YOUR GOAL - Each line from the one holding "Mini Layered Stencil Set 56 (730, 1065)" to the end of the data below must be output verbatim, with no other lines.

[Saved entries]
┏━━
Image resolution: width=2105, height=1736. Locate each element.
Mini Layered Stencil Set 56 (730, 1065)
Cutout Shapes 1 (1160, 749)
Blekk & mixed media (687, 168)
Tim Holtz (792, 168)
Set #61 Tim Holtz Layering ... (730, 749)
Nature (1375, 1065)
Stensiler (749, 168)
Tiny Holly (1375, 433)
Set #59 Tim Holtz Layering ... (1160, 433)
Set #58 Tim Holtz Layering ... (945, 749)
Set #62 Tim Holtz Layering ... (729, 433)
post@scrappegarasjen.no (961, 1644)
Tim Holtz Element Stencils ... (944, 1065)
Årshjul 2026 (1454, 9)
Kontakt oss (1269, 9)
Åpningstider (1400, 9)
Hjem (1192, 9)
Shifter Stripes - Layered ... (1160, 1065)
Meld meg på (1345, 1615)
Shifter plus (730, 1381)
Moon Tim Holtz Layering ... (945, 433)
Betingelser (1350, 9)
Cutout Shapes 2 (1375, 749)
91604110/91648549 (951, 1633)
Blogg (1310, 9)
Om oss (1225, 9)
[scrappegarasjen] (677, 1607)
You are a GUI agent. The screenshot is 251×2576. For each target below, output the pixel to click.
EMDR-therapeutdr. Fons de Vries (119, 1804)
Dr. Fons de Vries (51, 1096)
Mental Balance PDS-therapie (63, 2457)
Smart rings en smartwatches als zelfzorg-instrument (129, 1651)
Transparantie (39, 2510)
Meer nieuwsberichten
┗━━
YOUR RESPONSE -
Mini Layered Stencil Set 56 (730, 1065)
Cutout Shapes 1 (1160, 749)
Blekk & mixed media (687, 168)
Tim Holtz (792, 168)
Set #61 Tim Holtz Layering ... (730, 749)
Nature (1375, 1065)
Stensiler (749, 168)
Tiny Holly (1375, 433)
Set #59 Tim Holtz Layering ... (1160, 433)
Set #58 Tim Holtz Layering ... (945, 749)
Set #62 Tim Holtz Layering ... (729, 433)
post@scrappegarasjen.no (961, 1644)
Tim Holtz Element Stencils ... (944, 1065)
Årshjul 2026 (1454, 9)
Kontakt oss (1269, 9)
Åpningstider (1400, 9)
Hjem (1192, 9)
Shifter Stripes - Layered ... (1160, 1065)
Meld meg på (1345, 1615)
Shifter plus (730, 1381)
Moon Tim Holtz Layering ... (945, 433)
Betingelser (1350, 9)
Cutout Shapes 2 (1375, 749)
91604110/91648549 (951, 1633)
Blogg (1310, 9)
Om oss (1225, 9)
[scrappegarasjen] (677, 1607)
You are a GUI agent. The screenshot is 251×2576. For each target below, output the pixel to click.
EMDR-therapeutdr. Fons de Vries (119, 1804)
Dr. Fons de Vries (51, 1096)
Mental Balance PDS-therapie (63, 2457)
Smart rings en smartwatches als zelfzorg-instrument (129, 1651)
Transparantie (39, 2510)
Meer nieuwsberichten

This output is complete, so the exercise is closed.